(Reuters) – HP Inc. (HPQ.N) missed Wall Street’s targets for second-quarter revenue on Tuesday as inflation-hit customers spent less on the company’s PCs, sending its shares down nearly 3% in extended trade.
Companies such as HP, Lenovo (0992.HK) and Dell Technologies (DELL.N) have seen demand ease from peaks reached during the pandemic, when work-from-home trends drove sales of laptops and other electronic devices.
Global PC shipments fell nearly 30% from January to March to levels lower than before the pandemic, according to data from research firm IDC.
Sales of HP’s personal systems segment — the home of desktop and notebook computers — fell 29% in the reported quarter, while the company’s printing segment posted a 5% decline.
HP said it expects second-half revenue to be higher than the first-half, though the year-over-year comparison will still be negative.
“From a demand perspective, especially from the consumer side, the second half is stronger,” Chief Executive Enrique Lloris said in an interview with Reuters.
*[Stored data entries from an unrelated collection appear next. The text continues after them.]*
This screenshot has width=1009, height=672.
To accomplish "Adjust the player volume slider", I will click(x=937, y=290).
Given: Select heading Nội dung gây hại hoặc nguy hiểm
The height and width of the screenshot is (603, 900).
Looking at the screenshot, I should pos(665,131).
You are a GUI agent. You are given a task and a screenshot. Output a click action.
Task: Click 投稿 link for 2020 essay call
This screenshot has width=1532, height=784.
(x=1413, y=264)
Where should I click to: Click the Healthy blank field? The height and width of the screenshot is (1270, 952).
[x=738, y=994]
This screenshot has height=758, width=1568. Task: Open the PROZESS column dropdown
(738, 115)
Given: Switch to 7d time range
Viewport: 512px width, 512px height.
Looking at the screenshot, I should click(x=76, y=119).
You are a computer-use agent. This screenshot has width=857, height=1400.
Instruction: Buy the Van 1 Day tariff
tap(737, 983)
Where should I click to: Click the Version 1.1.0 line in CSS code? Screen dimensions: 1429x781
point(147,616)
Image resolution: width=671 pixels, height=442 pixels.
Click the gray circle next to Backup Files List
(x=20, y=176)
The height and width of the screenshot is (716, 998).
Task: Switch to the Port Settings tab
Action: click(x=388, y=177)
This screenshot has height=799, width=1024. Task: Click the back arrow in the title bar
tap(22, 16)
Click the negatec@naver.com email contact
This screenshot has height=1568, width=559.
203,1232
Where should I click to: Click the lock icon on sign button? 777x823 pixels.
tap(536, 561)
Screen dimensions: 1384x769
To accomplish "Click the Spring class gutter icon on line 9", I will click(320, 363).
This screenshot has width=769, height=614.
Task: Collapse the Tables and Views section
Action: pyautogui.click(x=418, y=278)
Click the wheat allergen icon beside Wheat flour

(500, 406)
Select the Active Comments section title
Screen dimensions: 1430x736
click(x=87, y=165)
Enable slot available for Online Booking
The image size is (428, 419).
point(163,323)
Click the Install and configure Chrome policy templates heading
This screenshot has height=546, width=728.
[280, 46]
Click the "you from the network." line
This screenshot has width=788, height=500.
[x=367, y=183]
The PC maker now expects adjusted annual earnings of $3.30 to $3.50 per share, compared to the $3.20 to $3.60 in a previous forecast.
At this quarter’s partner event, AI-driven opportunities were talked about, Loris said, and added that the company is working with key software and silicon partners to create new PC architectures that will drive PC modernization in the years to come.
California-based HP’s revenue in the second quarter of last year was $12.91 billion. Analysts had expected $13.07 billion, according to Refinitiv data.
On an adjusted basis, HP earned 80 cents a share, compared to forecasts of 76 cents.